_DATA SHOWN_
========================================
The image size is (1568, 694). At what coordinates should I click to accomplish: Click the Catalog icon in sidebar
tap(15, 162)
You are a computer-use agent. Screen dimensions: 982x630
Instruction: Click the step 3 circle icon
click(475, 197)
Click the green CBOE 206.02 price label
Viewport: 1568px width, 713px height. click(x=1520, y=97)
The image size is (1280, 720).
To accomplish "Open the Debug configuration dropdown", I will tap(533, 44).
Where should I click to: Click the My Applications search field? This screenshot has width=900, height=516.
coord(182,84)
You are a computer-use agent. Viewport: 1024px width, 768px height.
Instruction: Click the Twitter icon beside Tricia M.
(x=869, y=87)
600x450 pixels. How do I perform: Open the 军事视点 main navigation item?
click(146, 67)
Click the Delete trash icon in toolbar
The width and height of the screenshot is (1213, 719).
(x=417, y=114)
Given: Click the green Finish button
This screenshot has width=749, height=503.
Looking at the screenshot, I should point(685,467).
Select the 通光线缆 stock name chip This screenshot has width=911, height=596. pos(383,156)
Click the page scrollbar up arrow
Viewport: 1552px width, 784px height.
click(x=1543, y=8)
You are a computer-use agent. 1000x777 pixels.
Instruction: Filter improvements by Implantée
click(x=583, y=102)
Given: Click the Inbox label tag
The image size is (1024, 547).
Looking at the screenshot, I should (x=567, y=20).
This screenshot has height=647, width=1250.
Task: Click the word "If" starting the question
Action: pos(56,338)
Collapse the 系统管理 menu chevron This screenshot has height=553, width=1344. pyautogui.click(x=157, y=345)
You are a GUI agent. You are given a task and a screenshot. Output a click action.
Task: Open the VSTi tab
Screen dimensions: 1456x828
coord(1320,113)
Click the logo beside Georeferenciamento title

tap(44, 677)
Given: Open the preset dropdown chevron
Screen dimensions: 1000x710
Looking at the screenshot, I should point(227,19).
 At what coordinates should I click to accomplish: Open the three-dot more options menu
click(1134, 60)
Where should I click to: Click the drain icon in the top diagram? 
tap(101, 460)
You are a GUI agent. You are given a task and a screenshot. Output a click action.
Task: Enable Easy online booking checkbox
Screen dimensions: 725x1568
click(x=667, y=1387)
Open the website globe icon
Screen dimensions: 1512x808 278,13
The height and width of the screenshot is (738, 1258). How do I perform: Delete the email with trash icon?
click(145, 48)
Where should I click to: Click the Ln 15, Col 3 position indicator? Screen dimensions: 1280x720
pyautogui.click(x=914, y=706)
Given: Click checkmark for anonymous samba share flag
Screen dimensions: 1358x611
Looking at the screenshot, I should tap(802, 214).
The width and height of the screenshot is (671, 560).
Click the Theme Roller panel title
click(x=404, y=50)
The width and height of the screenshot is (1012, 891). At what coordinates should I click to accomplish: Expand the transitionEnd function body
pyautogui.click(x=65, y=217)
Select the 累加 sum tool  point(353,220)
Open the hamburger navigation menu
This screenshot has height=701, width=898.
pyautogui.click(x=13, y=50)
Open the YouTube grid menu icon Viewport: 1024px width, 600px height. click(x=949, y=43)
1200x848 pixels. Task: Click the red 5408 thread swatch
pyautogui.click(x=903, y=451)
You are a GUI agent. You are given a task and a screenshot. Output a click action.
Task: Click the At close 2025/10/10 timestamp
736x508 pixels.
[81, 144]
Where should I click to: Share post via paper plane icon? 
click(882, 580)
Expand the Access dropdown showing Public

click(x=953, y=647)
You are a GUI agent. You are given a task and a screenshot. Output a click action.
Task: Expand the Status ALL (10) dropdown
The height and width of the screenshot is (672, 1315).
========================================
Whatever else the listing above holds, retype exactly only the lines from the one containing "At what coordinates should I click to accomplish: Open" to the one containing "Open the YouTube", both ends kept.

 At what coordinates should I click to accomplish: Open the three-dot more options menu
click(1134, 60)
Where should I click to: Click the drain icon in the top diagram? 
tap(101, 460)
You are a GUI agent. You are given a task and a screenshot. Output a click action.
Task: Enable Easy online booking checkbox
Screen dimensions: 725x1568
click(x=667, y=1387)
Open the website globe icon
Screen dimensions: 1512x808 278,13
The height and width of the screenshot is (738, 1258). How do I perform: Delete the email with trash icon?
click(145, 48)
Where should I click to: Click the Ln 15, Col 3 position indicator? Screen dimensions: 1280x720
pyautogui.click(x=914, y=706)
Given: Click checkmark for anonymous samba share flag
Screen dimensions: 1358x611
Looking at the screenshot, I should tap(802, 214).
The width and height of the screenshot is (671, 560).
Click the Theme Roller panel title
click(x=404, y=50)
The width and height of the screenshot is (1012, 891). At what coordinates should I click to accomplish: Expand the transitionEnd function body
pyautogui.click(x=65, y=217)
Select the 累加 sum tool  point(353,220)
Open the hamburger navigation menu
This screenshot has height=701, width=898.
pyautogui.click(x=13, y=50)
Open the YouTube grid menu icon Viewport: 1024px width, 600px height. click(x=949, y=43)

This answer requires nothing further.